Around 60% of existing mortgage holders, who could potentially bring more inventory to the market, have mortgages with rates below 4%. Despite the potential for profitable sales, they lack the incentive to list their homes in the current environment.

Affordability: Affordability has worsened lately as mortgage rates approach 7%. In June, the monthly principal and interest payment required to purchase a median-priced home reached the highest level on record, according to Black Knight.

Nationally, the average mortgage payment accounts for approximately 36% of the median household income, exceeding the recommended allowance of 30% for housing.
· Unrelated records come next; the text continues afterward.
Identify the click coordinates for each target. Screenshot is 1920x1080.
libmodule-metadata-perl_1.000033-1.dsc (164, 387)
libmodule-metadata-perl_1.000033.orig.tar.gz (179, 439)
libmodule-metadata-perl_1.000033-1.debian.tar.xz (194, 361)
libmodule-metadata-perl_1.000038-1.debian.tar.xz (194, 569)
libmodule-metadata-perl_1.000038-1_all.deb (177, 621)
Income growth since the fall of 2022 has prevented May from being the least affordable month for housing in the past 37 years.

Lenders: Credit availability has tightened, with the Mortgage Bankers Association reporting that credit availability is near its lowest levels since early 2013. Lenders are streamlining their operations by reducing loan programs and even exiting specific channels.
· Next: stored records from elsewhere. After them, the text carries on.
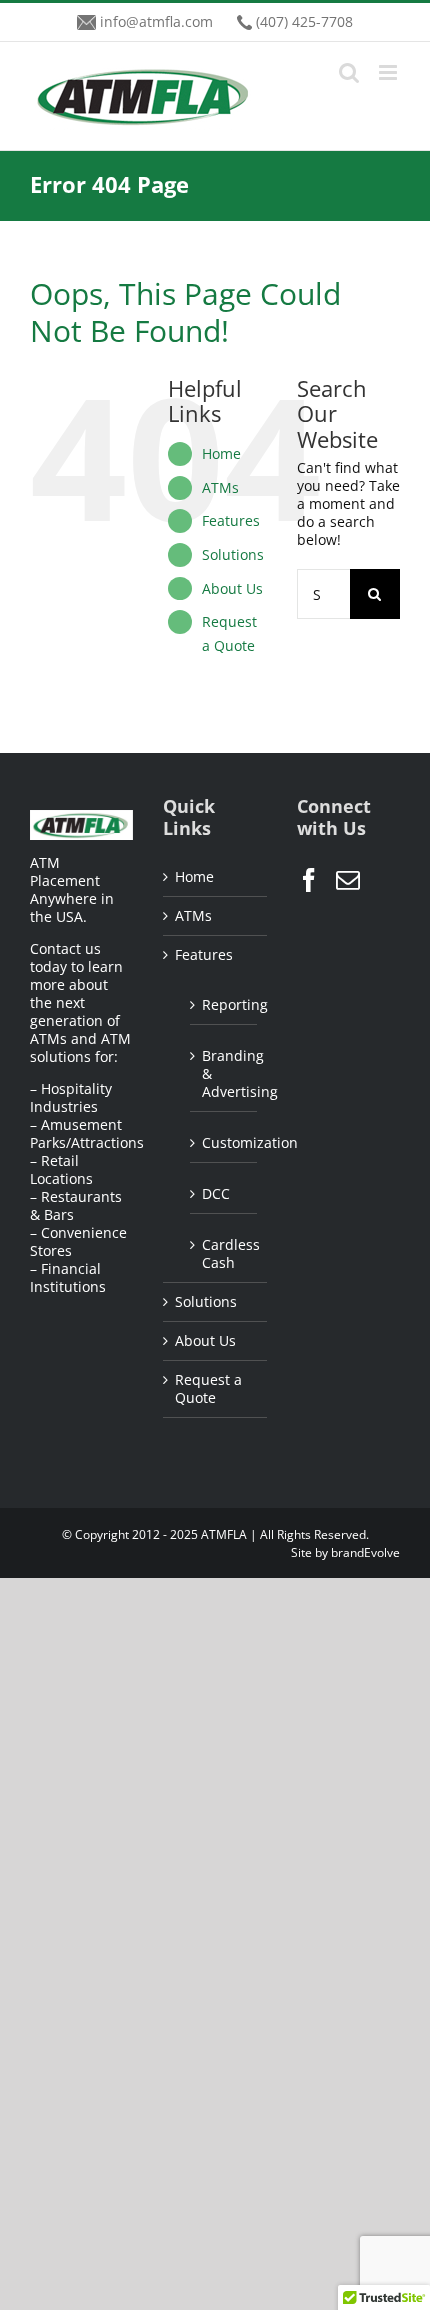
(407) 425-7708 (304, 21)
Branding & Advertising (224, 1073)
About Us (232, 588)
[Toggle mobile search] (349, 72)
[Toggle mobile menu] (389, 72)
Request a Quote (208, 1389)
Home (221, 453)
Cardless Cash (224, 1253)
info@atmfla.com (156, 21)
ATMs (220, 487)
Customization (224, 1142)
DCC (216, 1193)
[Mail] (348, 880)
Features (231, 520)
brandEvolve (365, 1552)
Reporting (224, 1004)
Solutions (233, 554)
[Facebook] (309, 880)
In May, the Mortgage Credit Availability Index fell to its lowest level since January 2013. The conventional loan index and government-backed loan index, which examines loans supported by the Federal Housing Administration, the US Department of Agriculture, or the Department of Veterans Affairs, both remained unchanged in June after decreasing in May.

This tightening credit situation for government-backed loans further complicates matters for lower-income and first-time home buyers, who also face a severe shortage of inventory.

The MBA index for jumbo loans, which are larger than conforming loan limits, contracted for the second consecutive month as financial institutions reduce their appetite for larger loans not backed by the government.

A Glimmer of Hope

The situation may seem bleak for those aiming to purchase a home, but there are a few positive aspects to consider.

Nationally, rents are slightly declining, although they still do not align with incomes. Between early 2020 and mid-2022, rents increased by approximately 25% across the country. However, in May, monthly rents decreased by 0.5% year over year in the 50 largest metropolitan areas, with a median rent of $1,739.

Additionally, mortgage rates are expected to drop in the second half of the year as inflation continues to cool. Economists and housing analysts predict that rates will end the year around 6%.

Furthermore, national home prices are trending lower. The median home price has been decreasing on a monthly year-over-year basis since March, according to the National Association of Realtors.

Lastly, during this typically busy time of year, there are fewer buyers, resulting in reduced competition. This creates an opportunity for individuals with limited funds, particularly first-time buyers.